Suvkhanov era già stato in carcere per lo stesso reato dal dicembre 2004 all'aprile 2005, con una condanna a 9 mesi in seguito ridotti a 6. Nel dicembre 2012, pochi mesi prima di raggiungere i ventisette anni che lo esonererebbero dal servizio, il giovane è stato di nuovo condannato a un anno di reclusione.
Nelle settimane precedenti alla seconda condanna, Suvkhanov è stato ricoverato nell'ospedale di Doshoguz per problemi al fegato e al cuore. Il giovane ha poi inviato le proprie cartelle cliniche sia all'ufficio della Difesa sia all'Ufficio militare regionale, sperando che le precarie condizioni di salute giustificassero la sua non partecipazione. Nessuna delle due istituzioni ha però accettato di concedere al giovane l'inabilità, rifiutandosi anche di fornire motivazioni all'organizzazione norvegese per i diritti umani Forum18.
Fonti interne alla comunità dei Testimoni di Geova turkmena sostengono che "dal comportamento verso Atamurat, è ovvio che lo stiano mettendo sotto forte pressione in prigione". I membri del gruppo leggono in tali atteggiamenti governativi una reazione diretta agli appelli all'intervento delle Nazioni Unite.
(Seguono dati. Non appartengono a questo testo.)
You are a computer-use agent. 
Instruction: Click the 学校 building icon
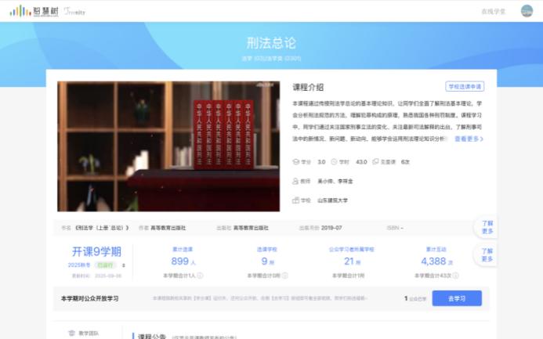pos(295,200)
Dall'inizio del 2012, infatti, quando gli arresti dei giovani obiettori di coscienza si sono intensificati, alcuni membri della comunità religiosa si sono rivolti al comitato per i Diritti umani. La denuncia aveva come oggetto il maltrattamento dei detenuti in carcere e nel campo di lavoro di Seydi, oltre al rigido controllo operato dalla polizia sulle famiglie dei detenuti.